As it continues to drive out more of its FiOS service, Verizon is going to need to drive more metro fiber infrastructure to backhaul that traffic.
Despite the growth it is seeing on its mobile networks, Verizon believes there will still be needed to have high bandwidth fiber-based facilities into homes.
Not surprisingly, the killer application driving the need for fiber is video.
"If you get underneath what's driving the fiber in the metropolitan markets it has been the need for increased video, increased reliability and security for customers," Seidenberg said. "The way we think about it is even though we have this great 4G mobile network, you still need to have fiber to the premises because we think your home will utilize a Gigabit of bandwidth."
Similar to Qwest and other players that are deploying fiber in their respective metro networks, Verizon is also multitasking its fiber infrastructure to serve as a platform to serve as an onramp for both businesses as well as residential customers.
"The way we look at it is we want to get fiber to as many business premises and cover as much as the footprint as we can and we believe everyone else going to do the same thing in other parts of the country," Seidenberg said. "If the incumbents or the MSOs don't do it then these little companies will do it and be the entrance facilities to homes and businesses."
One market opportunity that you won't see Verizon pursue anytime soon is an out of region metro fiber strategy.
"I would let others build that because if we show in our footprint that the demand for that fiber is there, customers will demand it of people in St. Louis and San Francisco," Seidenberg said.
He added that "we would deploy our capital differently and put it into vertical revenue growth and global expansion in terms of our enterprise footprint."
Getting serious about clouds
While FiOS will continue to be a large revenue driver for the ILEC, it is being no less aggressive in advancing the networks that will support its domestic and global enterprise business services segments.
And even though Verizon's 10 state footprint is much smaller than its ILEC compatriots CenturyLink (NYSE: CTL), Frontier (NYSE: FTR) and Qwest (NYSE: Q), it sees a lot of potential in clouds and enterprise networking. Growth in the enterprise segment will be a continual drive of IP-based services such as VoIP, Ethernet and cloud services.
"As you look at this constant shift between what goes in the network and what goes in the device, our view is over the course of time is the pendulum has swung back to the idea that there could be more in the network, so if there's more in the network, we can put everyone's IP address in and give them more security," Seidenberg said. "For enterprise customers, when it comes to network security and reliability they require, I think we have an opportunity to create a lot of software-based and managed services."
Seidenberg's comments about clouds are in line with its previously announced plan last October to expand its Computer as a Service (CaaS) service suite into data centers in San Jose, Calif., London, and Canberra, Australia in addition to lighting up CaaS data centers for the U.S. government in Miami and Culpeper, Va. in Q1 2011.

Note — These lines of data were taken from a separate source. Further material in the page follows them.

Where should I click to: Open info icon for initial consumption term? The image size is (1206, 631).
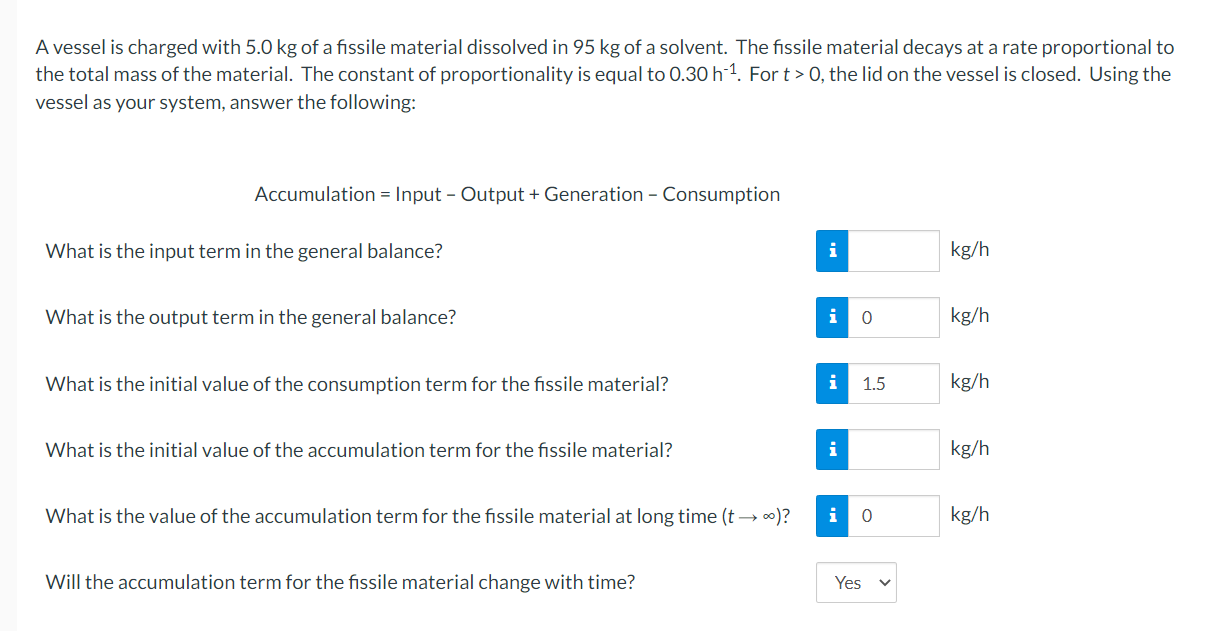pos(832,383)
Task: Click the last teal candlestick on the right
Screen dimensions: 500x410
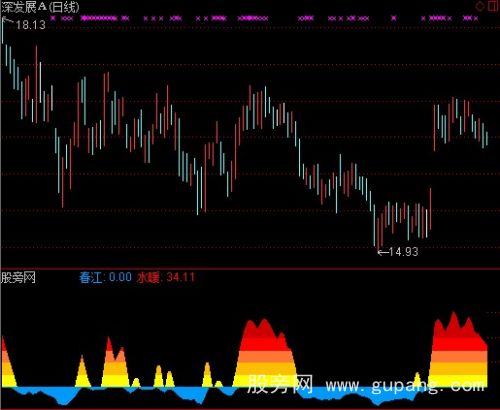Action: (487, 139)
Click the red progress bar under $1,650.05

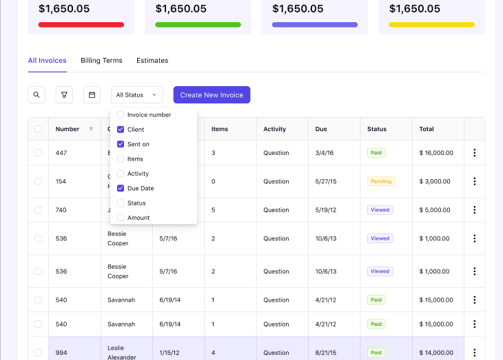[81, 25]
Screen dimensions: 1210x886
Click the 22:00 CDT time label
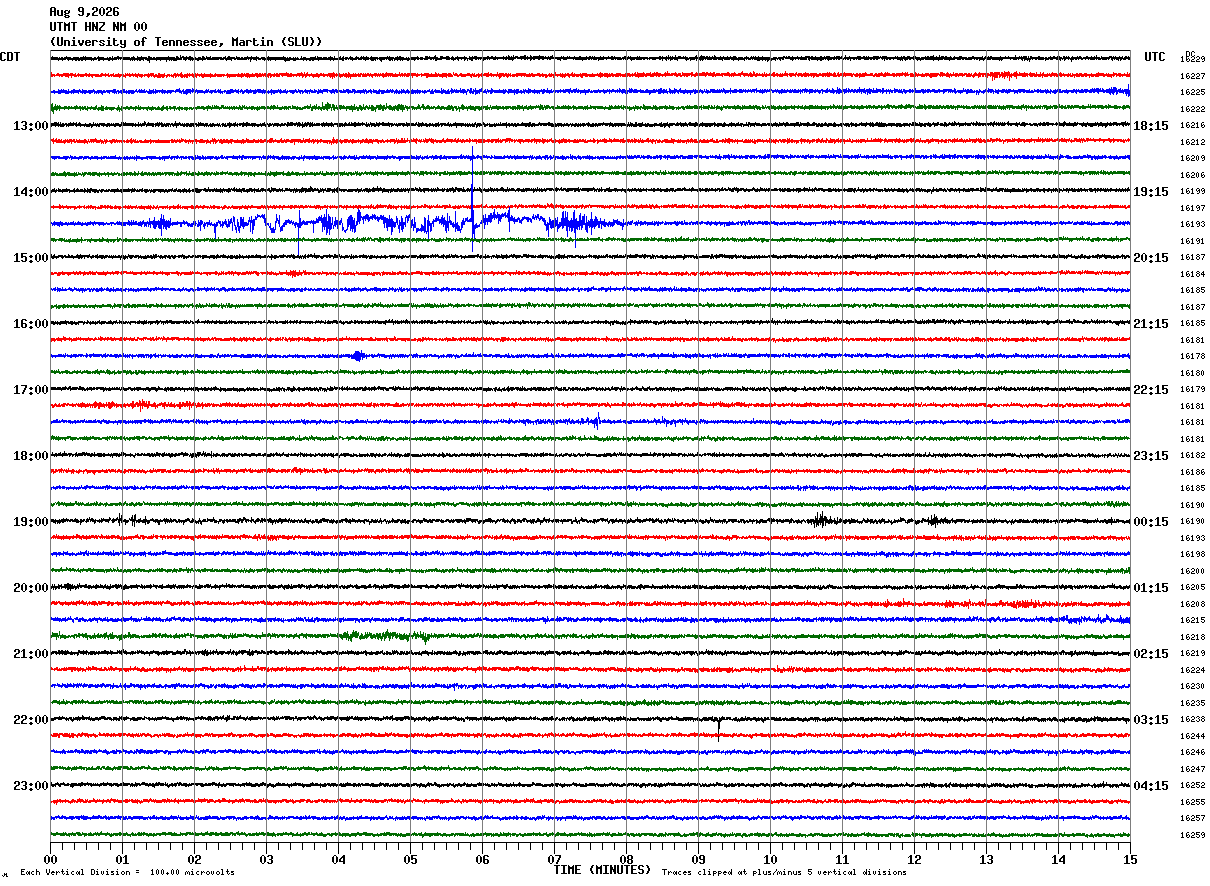30,720
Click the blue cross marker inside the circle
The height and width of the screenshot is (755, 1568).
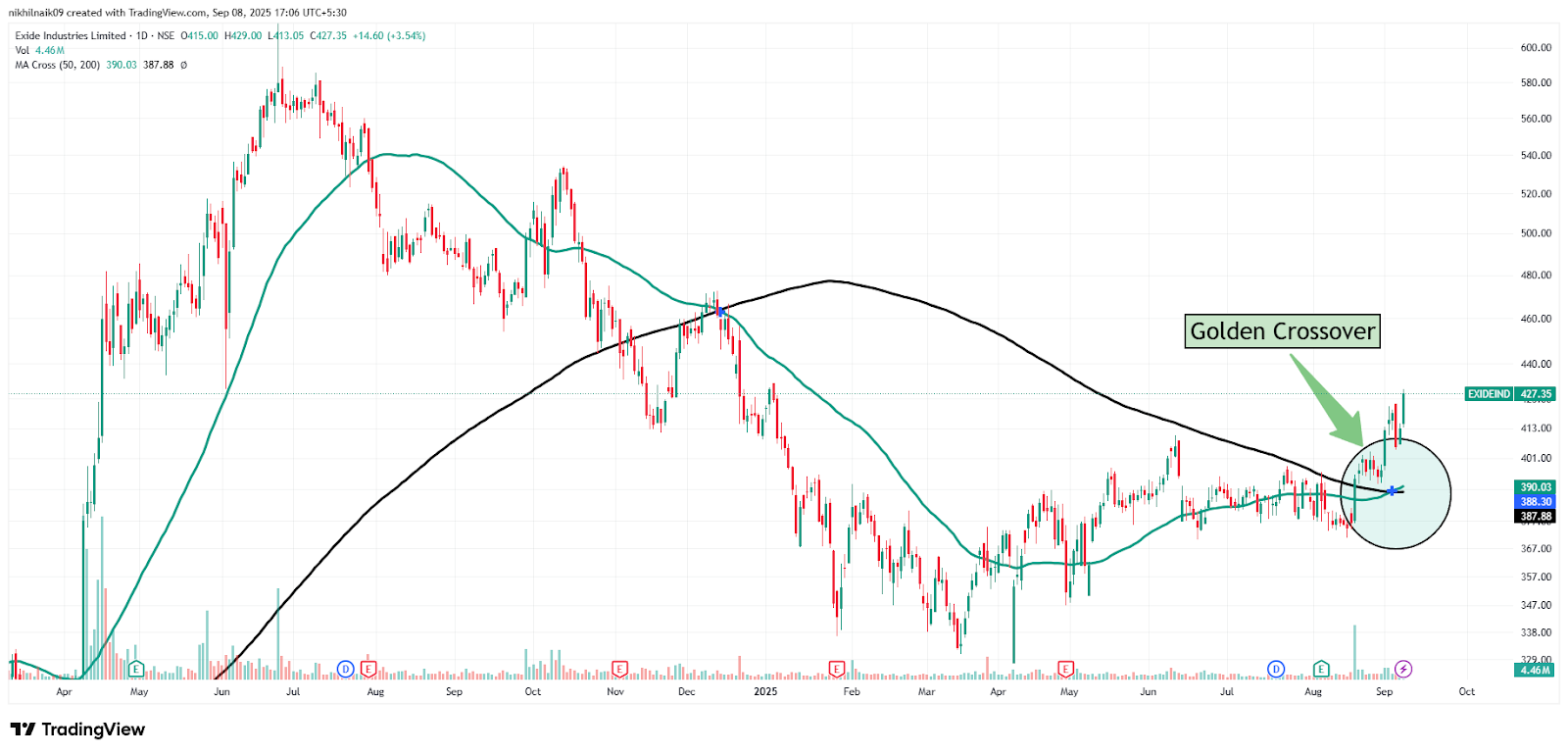[x=1392, y=490]
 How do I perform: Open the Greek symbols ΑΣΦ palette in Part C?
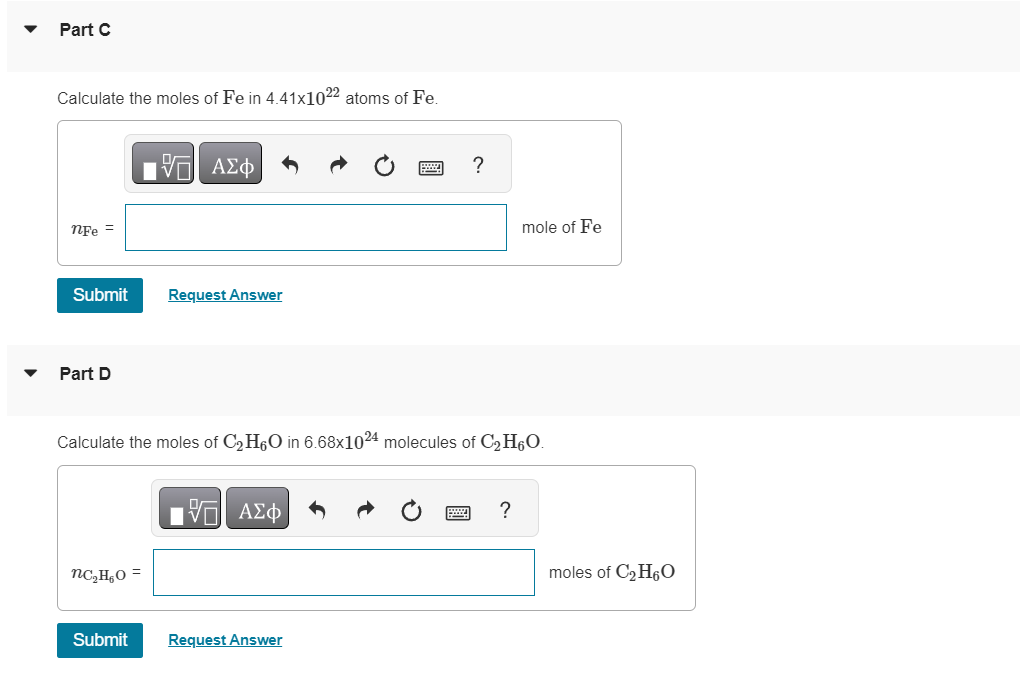pos(230,163)
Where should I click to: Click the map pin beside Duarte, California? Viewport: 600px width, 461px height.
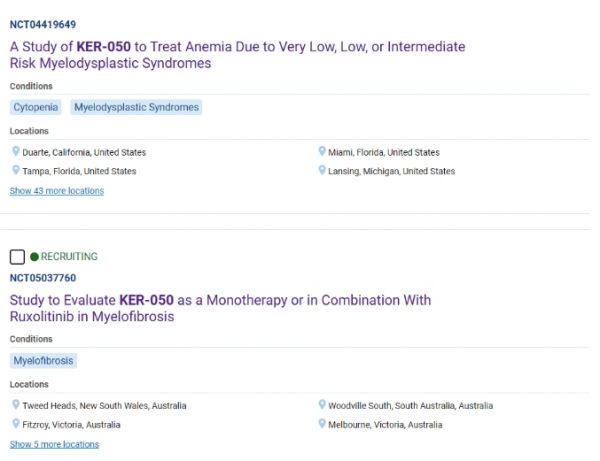point(16,151)
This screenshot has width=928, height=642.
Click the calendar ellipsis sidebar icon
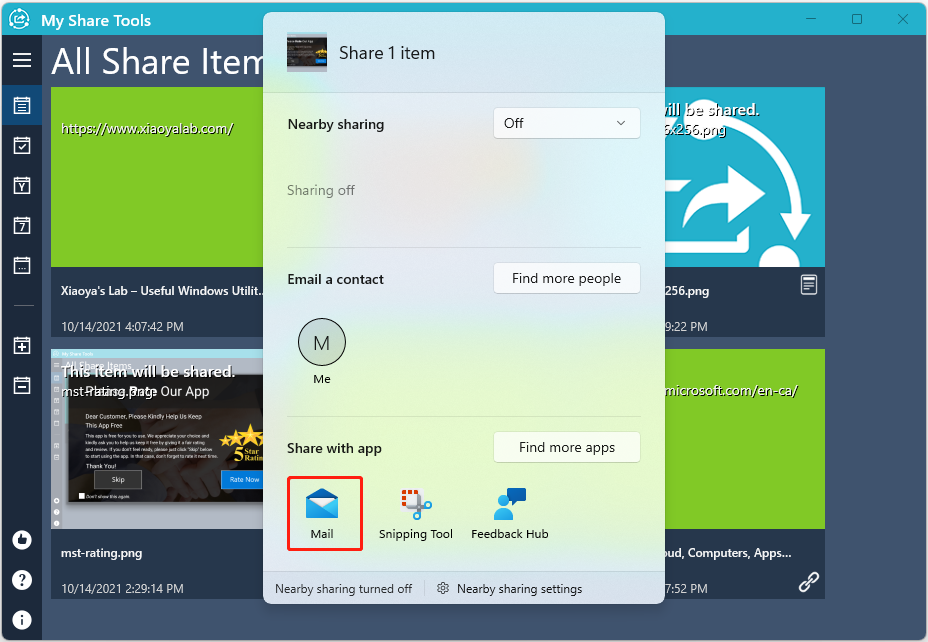pyautogui.click(x=21, y=265)
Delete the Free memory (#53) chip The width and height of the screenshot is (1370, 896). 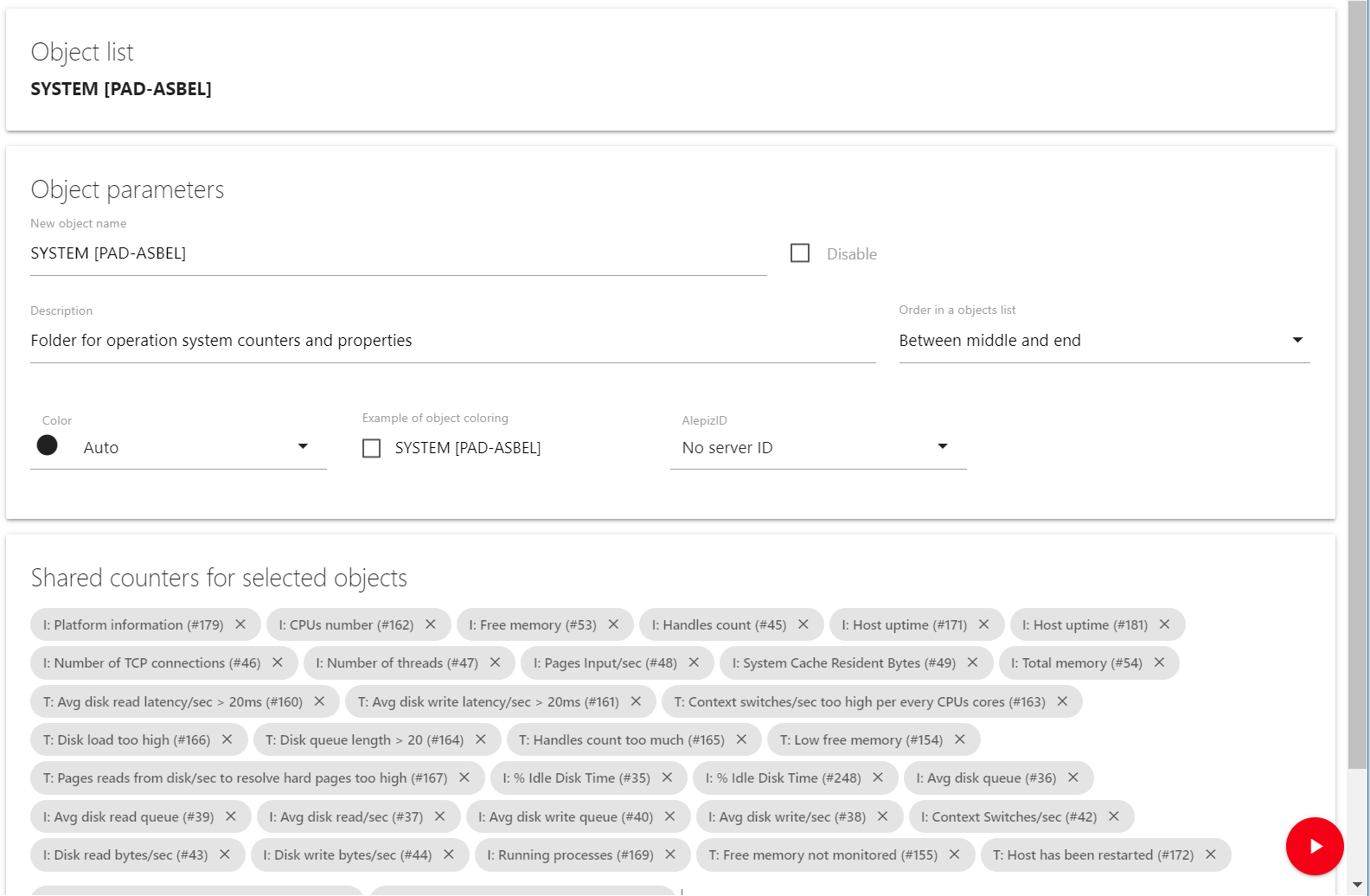pyautogui.click(x=613, y=624)
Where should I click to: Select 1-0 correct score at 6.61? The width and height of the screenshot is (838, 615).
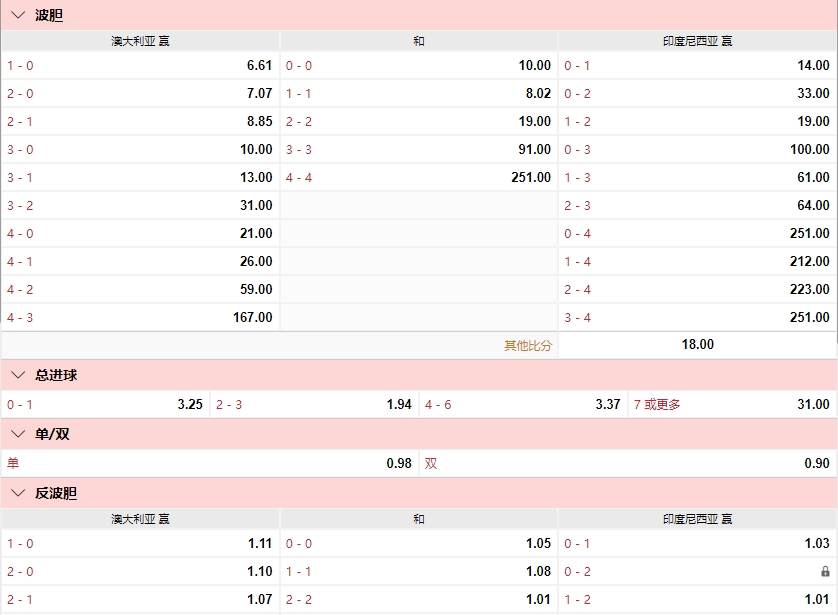tap(140, 65)
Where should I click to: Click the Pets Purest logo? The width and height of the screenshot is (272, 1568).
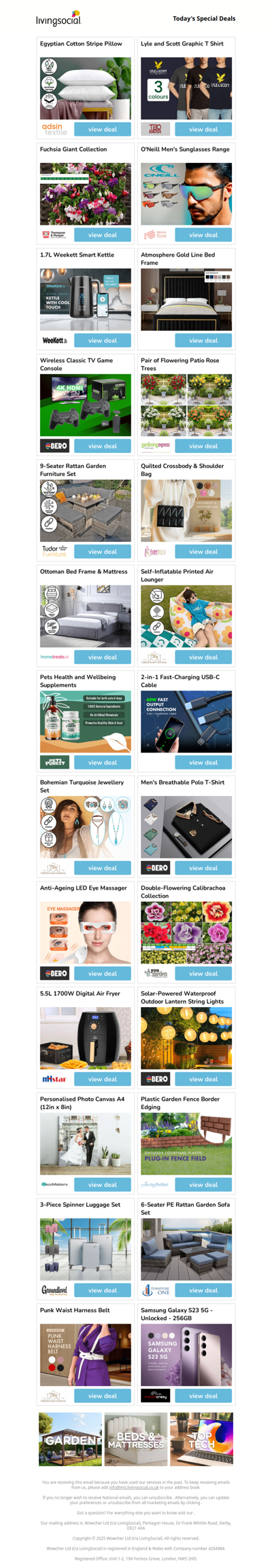click(54, 762)
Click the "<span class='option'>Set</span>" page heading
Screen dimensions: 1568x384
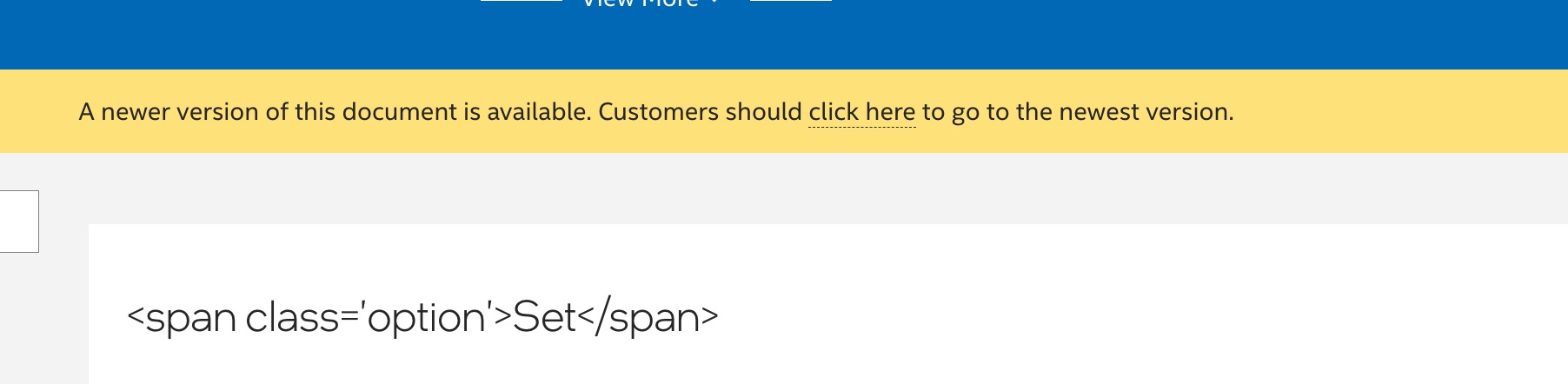422,317
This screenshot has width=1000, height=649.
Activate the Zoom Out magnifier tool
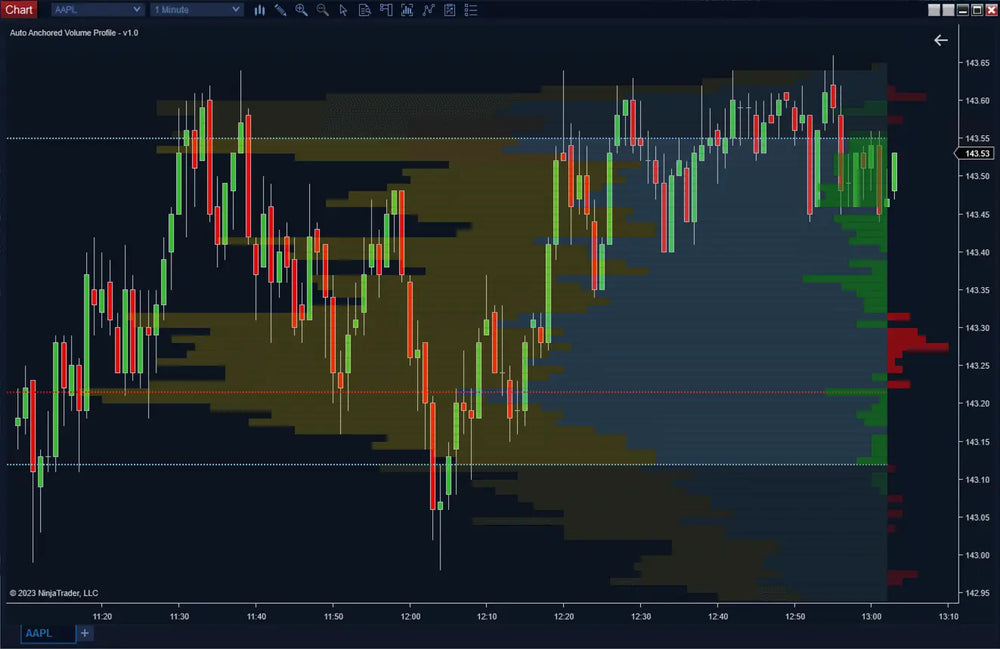click(x=322, y=10)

At that time, Verizon said the data center expansion was part of a $16.8 to $17.2 billion planned spending plan for "building, operating and integrating its advanced, reliable and high-performance networking and computing platforms."
Although the build out of data centers and the global network do require more capital spending, Seidenberg said that the build out of data centers is far less capital intensive than building out FTTH, for example.
"The capital required to build out data centers is much smaller as a comparison to what you need to do to build out FTTH," he said. "I think the level of capital will be in well within the range of the revenue growth we could create to do that."